====== Records provided ======
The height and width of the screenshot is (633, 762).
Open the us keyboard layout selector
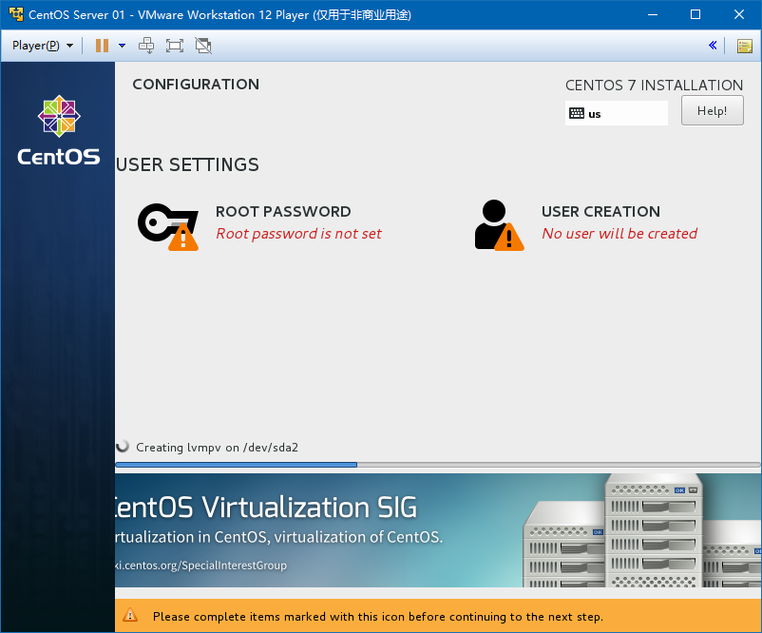(616, 113)
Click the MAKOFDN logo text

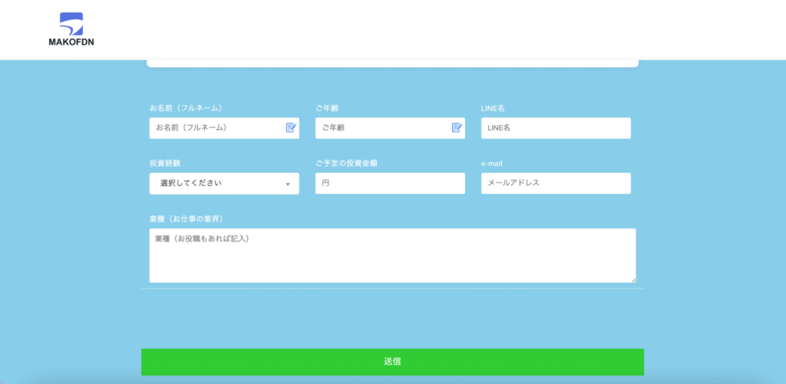(x=71, y=42)
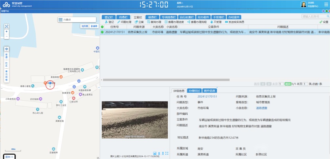Click the task number search field

coord(314,16)
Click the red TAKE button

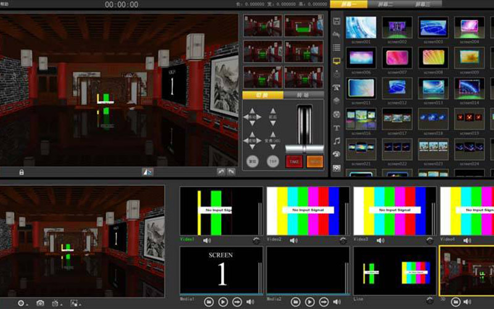click(x=294, y=161)
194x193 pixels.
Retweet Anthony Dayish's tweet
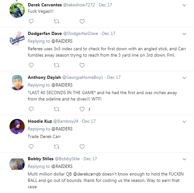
======
Exclude every picture, then return precisely the lines that run from the line containing "Open the us keyboard layout selector" through the end of the entries above.

Open the us keyboard layout selector
(616, 113)
Click the MAKOFDN logo text

(x=71, y=42)
Click the task number search field

coord(314,16)
Click the red TAKE button

click(x=294, y=161)
194x193 pixels.
Retweet Anthony Dayish's tweet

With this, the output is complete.